In zijn preek schildert Mos de Jood af als een verrader: "De Jood in ons is een verrader, zegt Matthëus. En hij laat het zien aan de manier waarop Jezus er in wordt geluisd… Het heil wordt door de Jood voor geld verkwanseld, zegt Matthëus." Zich beroepend op Matthëus, zegt Mos, dat de Jood "een volledige omkering van Gods woord…" bewerkstelligt. "Het wordt een boom die scheidt in plaats van een boom die verbindt."
Ook zegt Mos: "Blijkbaar denkt Judas [Judas staat volgens Mos voor Jood]: nu kan ik nog ‘cashen’… de grootste zonde van de Jood is dat hij niet nadenkt, dat hij gewoon handelt, dat hij doet als Adam en Eva: Want zijn oren horen en zijn ogen zien wat begeerlijk is."

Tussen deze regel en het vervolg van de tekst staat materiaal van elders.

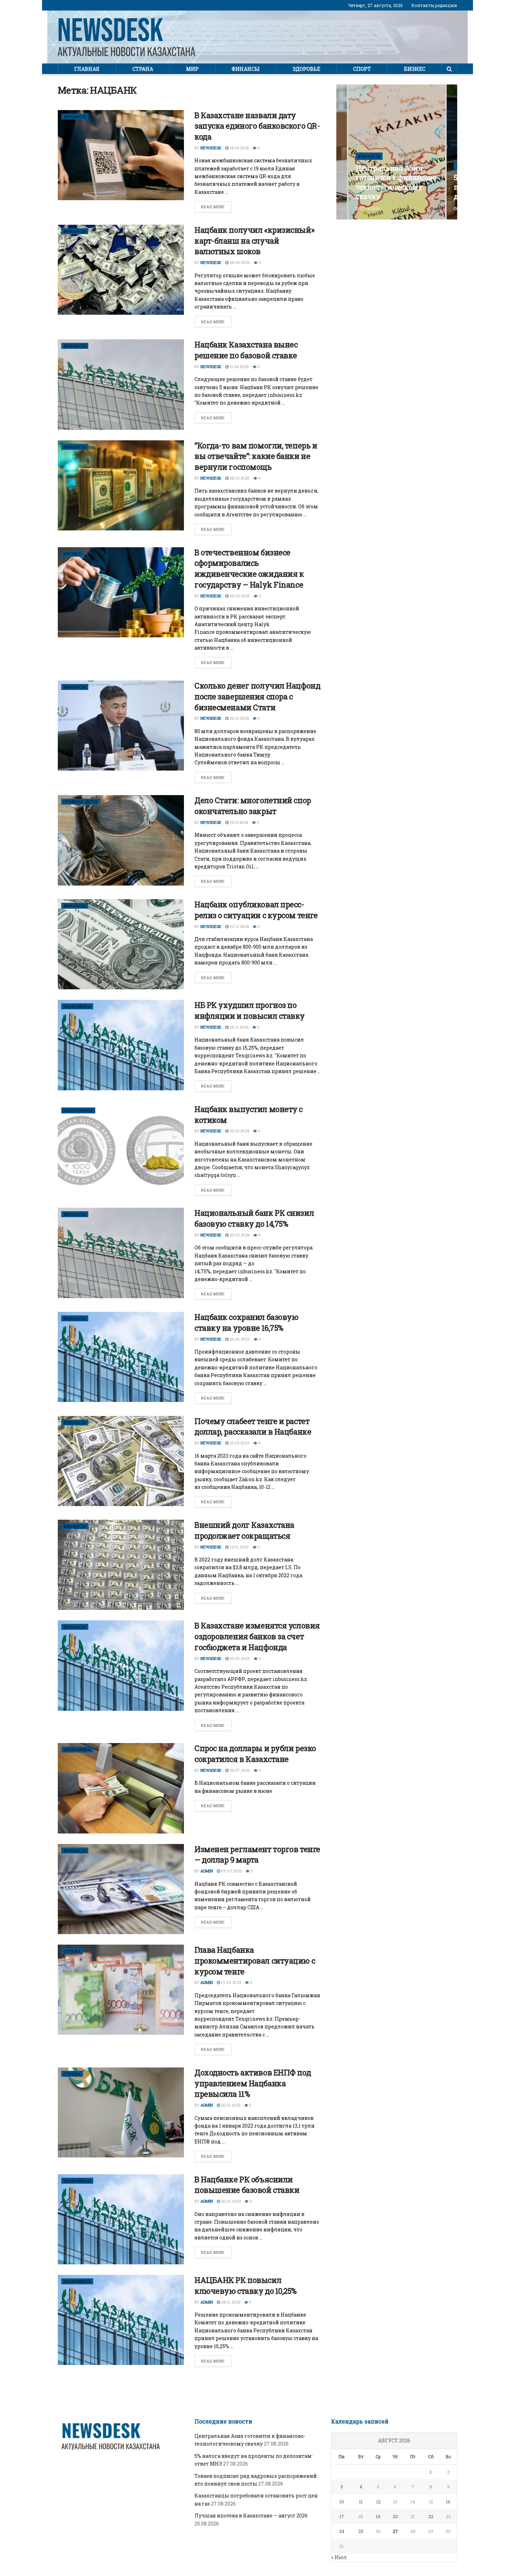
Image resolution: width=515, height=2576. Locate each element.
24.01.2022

Na gezegd te hebben, dat "de zonde van de Jood is dat hij weigert een mens te zijn" en nadat hij de Jood "een silent killer" te hebben genoemd voert Mos Hitler op. Volgens de Wassenaarse predikant was Hitler "eigenlijk veel beter in de bijbel thuis dan wij gewoonlijk voor waar willen houden." Hitler heeft deze, op zich bijbelse gedachte tot z’n uiterste consequentie uitgewerkt. "Want Hitler zei: dan moet de jood ook maar verdwijnen! Want er moet toch een nieuwe mens komen! Deze door God uitverkoren mens heeft zich als Judas bewezen. Als een verrader van Gods zaak, als deserteur, als vijfde colonne. Dan moet er een nieuwe mens komen."
Verder op in zijn preek komt Mos nog eens op Hitler terug: "Hitler wilde de Jood in ons midden definitief uitdrijven. Dat klinkt misschien heel vreemd, maar hij staat daarmee op bijbelse bodem. Want de Jood in ons leeft aan zijn goddelijke roeping voorbij en hij doet zijn schepper lelijk tekort. Wij hebben Hitler in de afgelopen decennia als een monster afgeschilderd. Maar monsters bestaan niet."
Bovenstaande citaten werden geuit tijdens de lijdensweek, die praktisch samenviel met de periode dat de wereld de 60-jarige bevrijding van de Nazi’s herdacht.